We followed it up with a brunch, all delicacies of our choice and liking. Home delivered. A movie screening with popcorn at home. Winding the fun down with fresh mango ice cream. Everything was sprinkled throughout with lots of chatter and laughter.

I love such pleasant mornings when you meet folks you enjoy spending time with.

On the other hand, this messed up my routine thoroughly. I didn't do anything that I had planned to do. A couple of projects have been pushed to tomorrow. Some planned study time with my daughter got delayed. I hardly spent time alone with myself as there was none left. I didn't exercise; I screwed up my diet. I hardly read anything — the streak, alas, is broken.

Fortunately, a streak that isn't broken yet is spending the time before bed staring at the cursor blinking in this space. That I enjoy doing, and I am glad I didn't miss it even on a day like today of messed up routine.

There is a sudden rise in minimal blogging engines that claim to have simple, no-nonsense writing interfaces. I guess many developers realise there is no point in fighting the big platforms like WordPress and Ghost on the features they are pros at. Strip out everything bloggers do not want and call that a simple system. But it is difficult to be simple and still attract users — you can't roll out the same features WordPress has, just in black and white.

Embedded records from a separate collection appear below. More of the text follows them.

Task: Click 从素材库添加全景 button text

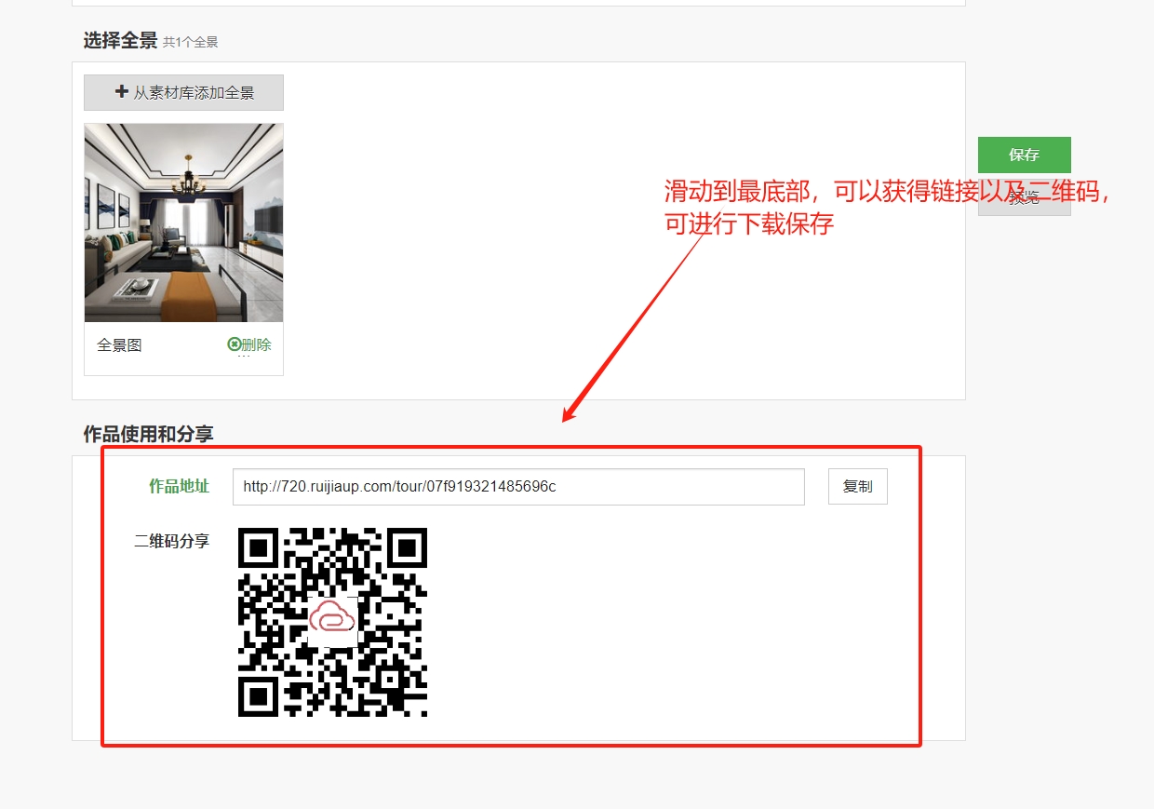Action: tap(194, 93)
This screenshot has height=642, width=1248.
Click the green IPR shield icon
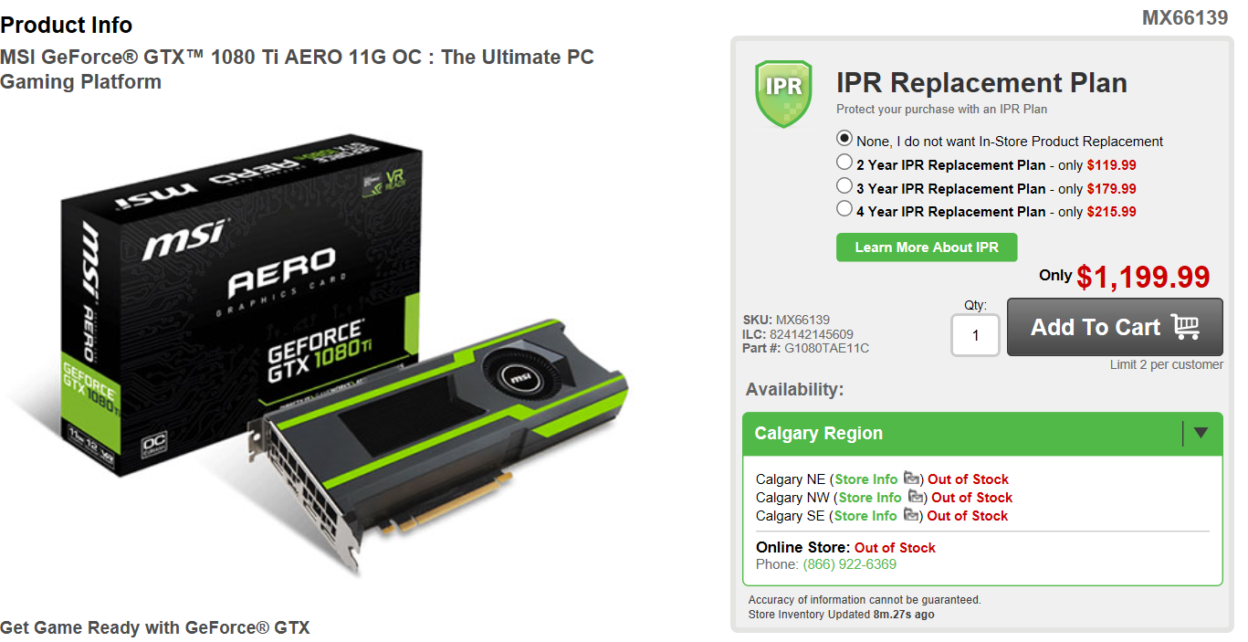[x=783, y=93]
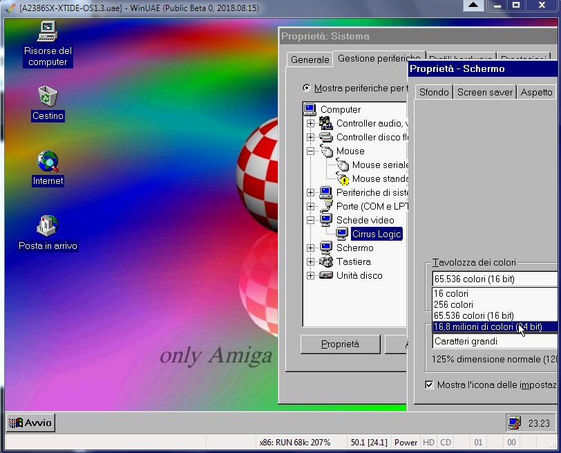Screen dimensions: 561x453
Task: Open Posta in arrivo inbox icon
Action: coord(47,225)
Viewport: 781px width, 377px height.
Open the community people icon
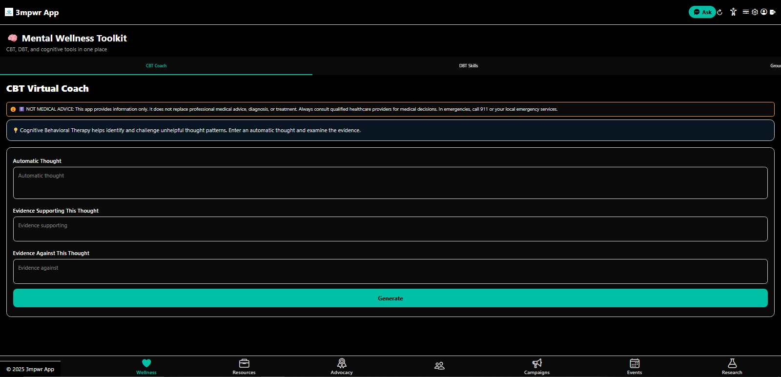(x=439, y=366)
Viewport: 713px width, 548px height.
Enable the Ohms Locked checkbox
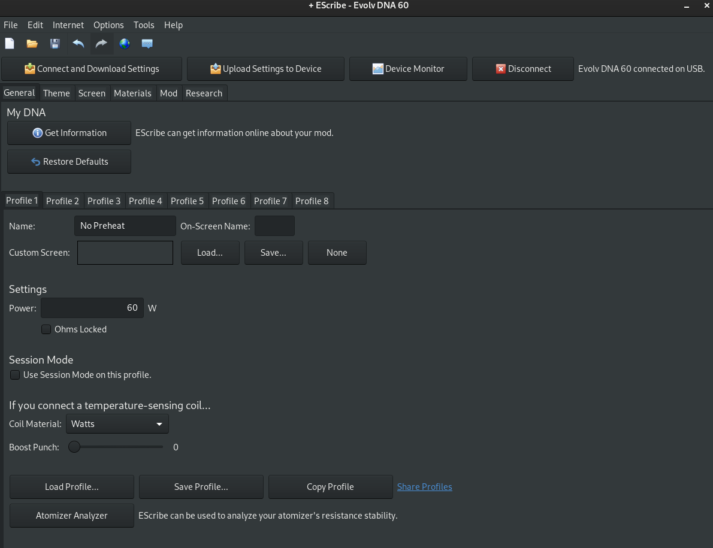pos(46,329)
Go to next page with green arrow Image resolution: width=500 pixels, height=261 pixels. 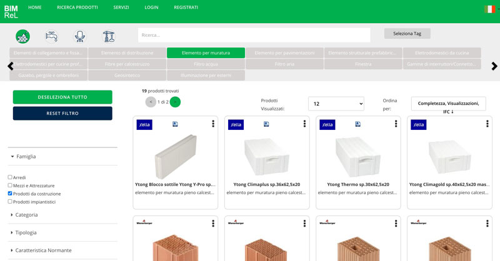click(x=175, y=102)
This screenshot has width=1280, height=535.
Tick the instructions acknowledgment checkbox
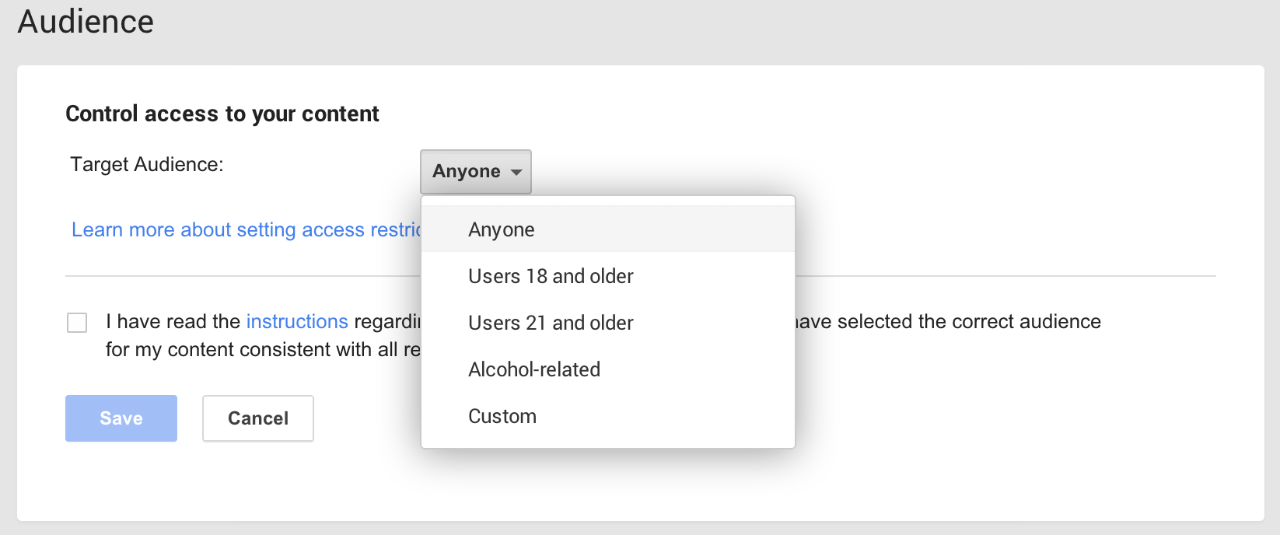coord(77,323)
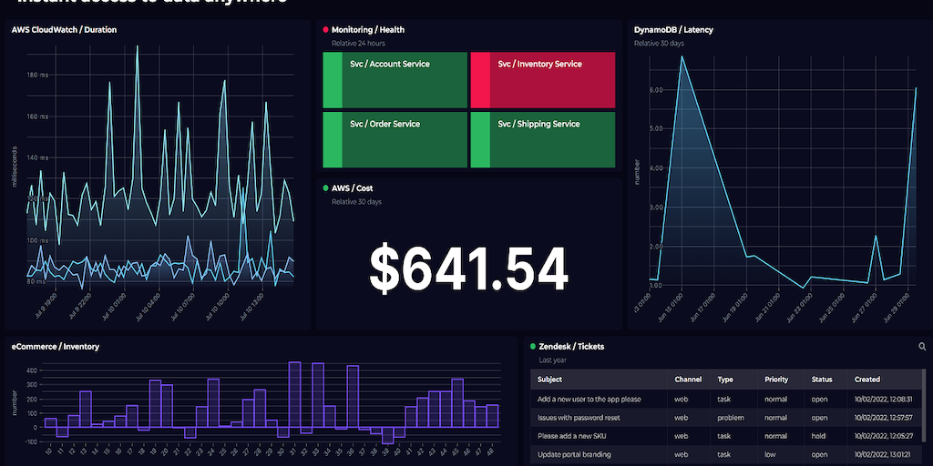Sort tickets by the Priority column header
The height and width of the screenshot is (466, 933).
776,380
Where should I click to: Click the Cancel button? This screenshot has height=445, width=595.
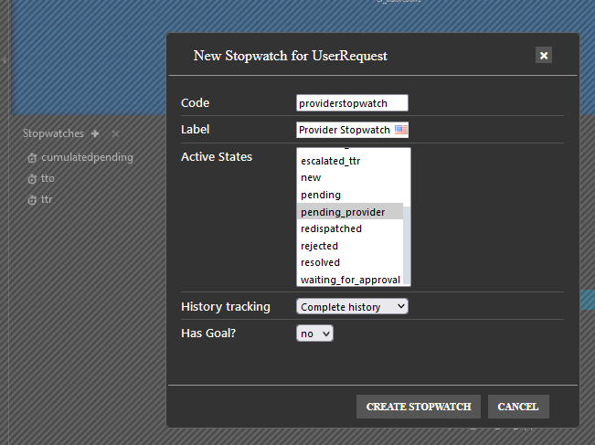[x=518, y=407]
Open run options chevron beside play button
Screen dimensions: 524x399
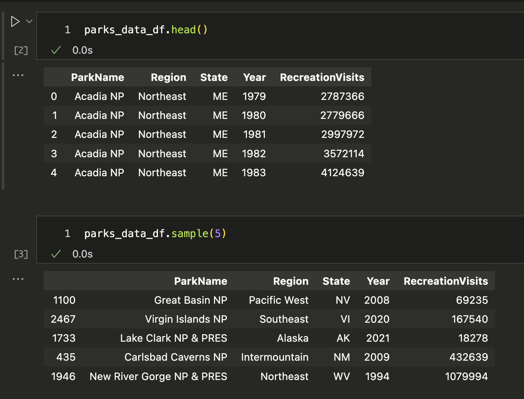click(x=29, y=21)
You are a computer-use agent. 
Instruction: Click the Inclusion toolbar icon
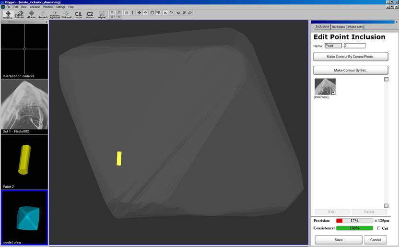20,14
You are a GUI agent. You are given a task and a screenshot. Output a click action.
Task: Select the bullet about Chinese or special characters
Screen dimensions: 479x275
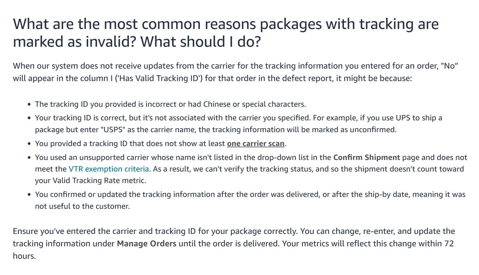(x=171, y=104)
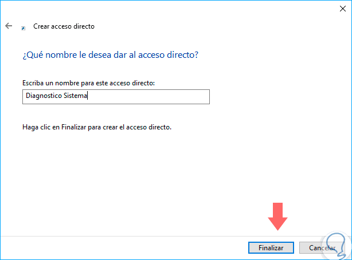Click the word Diagnostico in the name field
Image resolution: width=352 pixels, height=260 pixels.
click(x=44, y=97)
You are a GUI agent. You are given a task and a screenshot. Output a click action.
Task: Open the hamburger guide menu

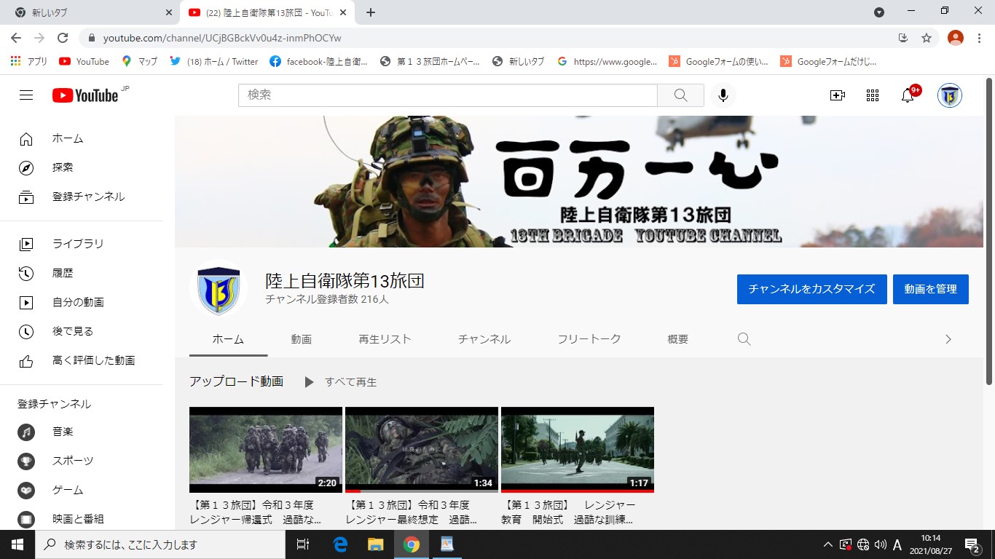click(25, 95)
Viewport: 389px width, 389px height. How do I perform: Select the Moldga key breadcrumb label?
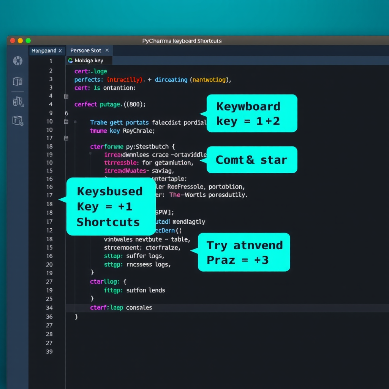click(x=92, y=60)
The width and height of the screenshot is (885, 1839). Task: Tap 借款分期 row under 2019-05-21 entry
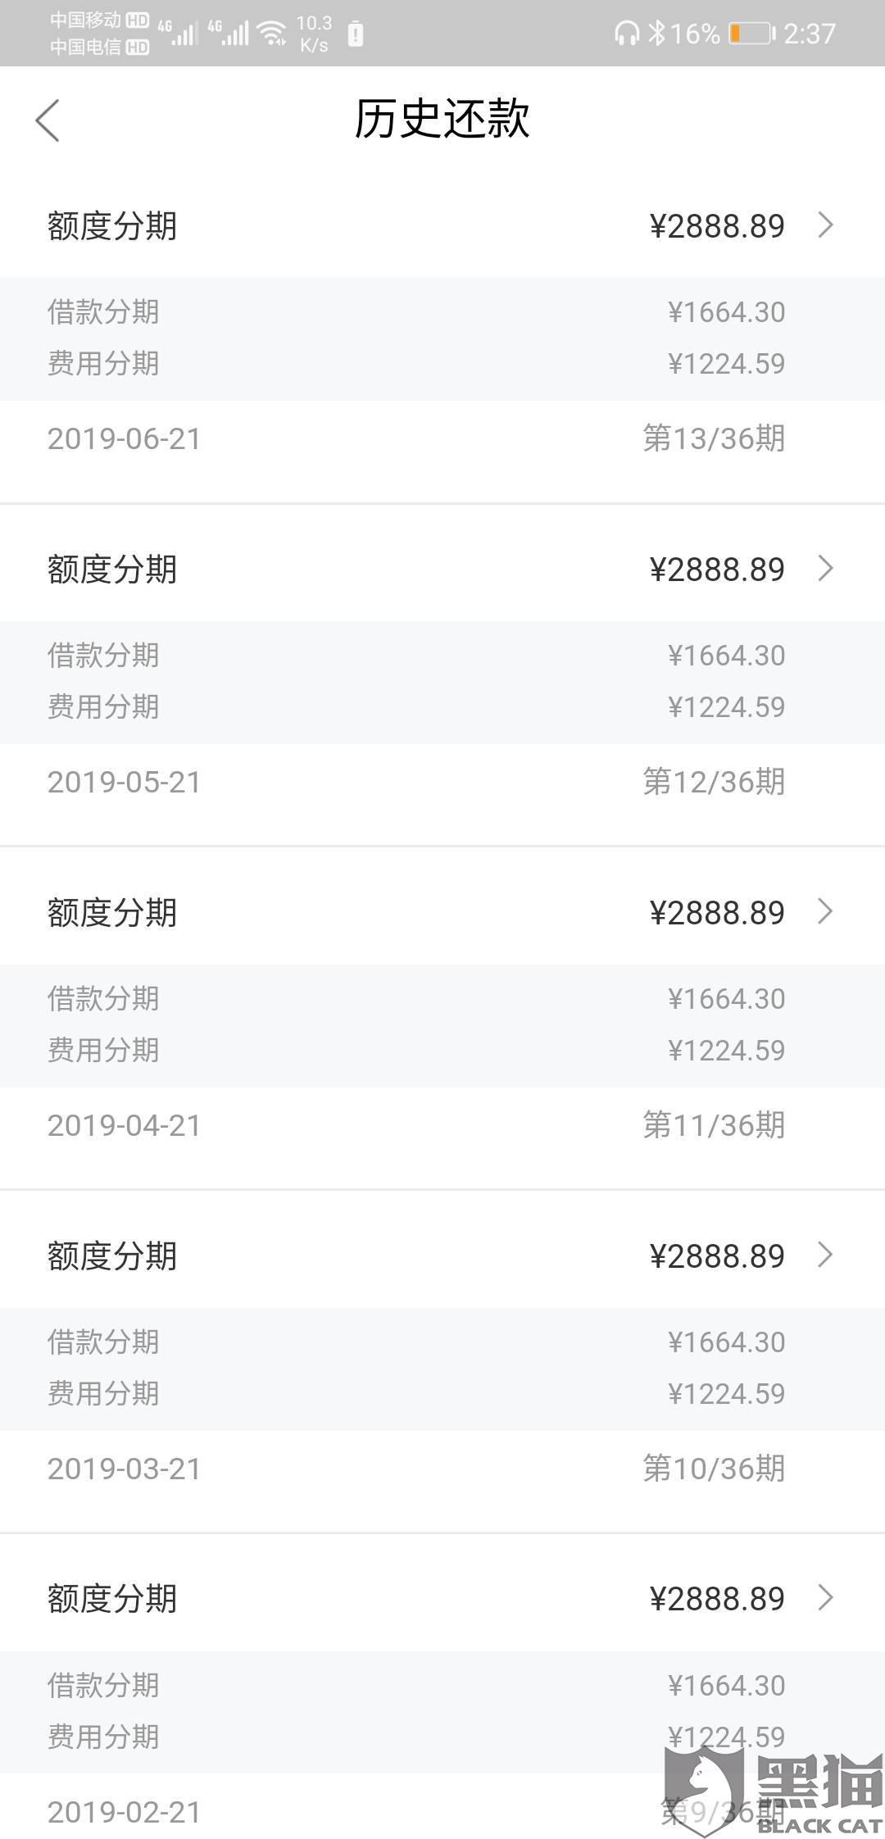[x=104, y=656]
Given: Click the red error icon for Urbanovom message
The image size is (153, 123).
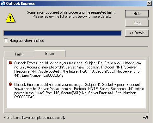Looking at the screenshot, I should click(10, 63).
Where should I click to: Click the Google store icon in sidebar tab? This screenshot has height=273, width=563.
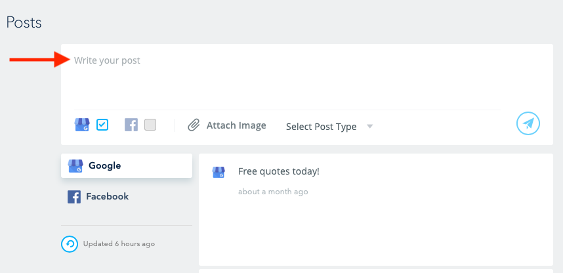[x=75, y=166]
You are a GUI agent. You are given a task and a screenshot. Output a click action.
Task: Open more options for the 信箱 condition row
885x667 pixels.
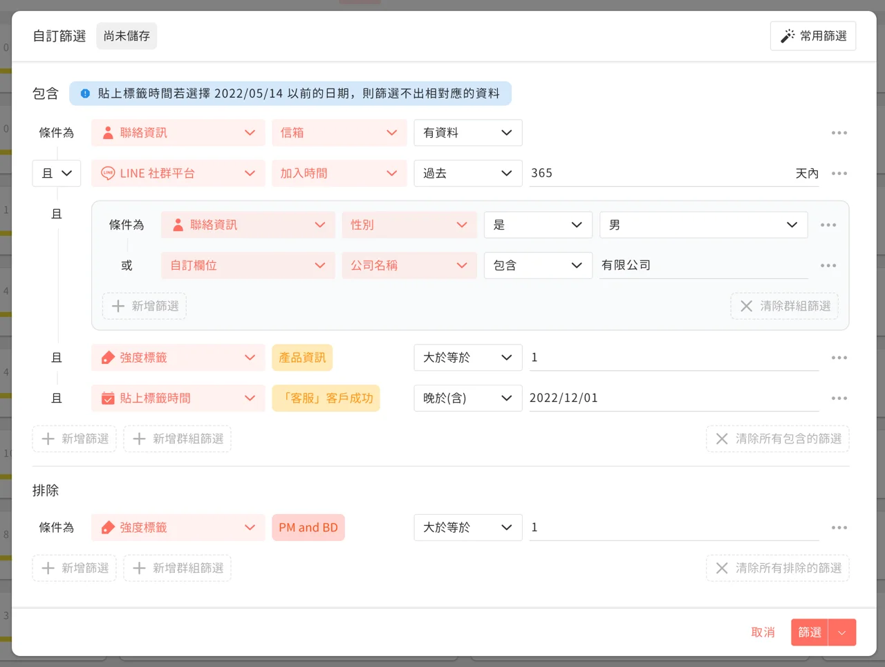[x=839, y=133]
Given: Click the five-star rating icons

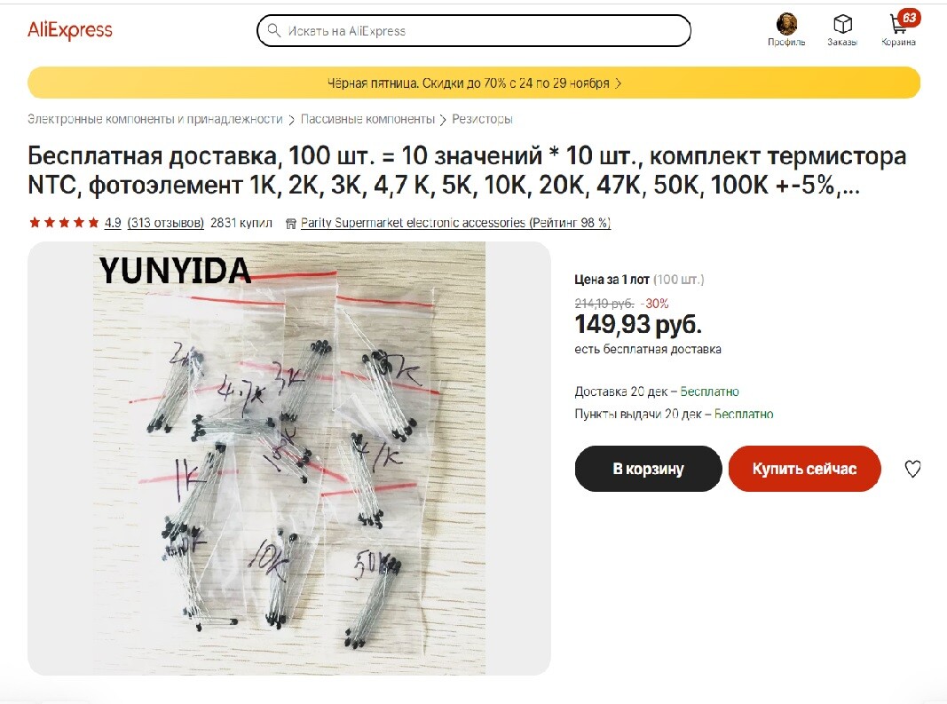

As I have noted in a couple of #meta posts till now, write.as does it well. It has got a brilliant writing interface and a wonderful default reading experience. It is not minimal. It is just pleasant enough. And it is in this restrained form that it achieves simplicity and yet looks and behaves aesthetically to appeal to users.

In quest of going minimal, many systems strip out the polish off the features they provide. They look ugly. To me, it matters how the systems look. If where I write doesn't give me a pleasant vibe, I may not visit the place that often. I am picky about the fonts in the places I read stuff at. Flaunting system default fonts is not my definition of simplicity.

A simple system is not one that makes and gives no choices. Instead, it makes bold, opinionated choices.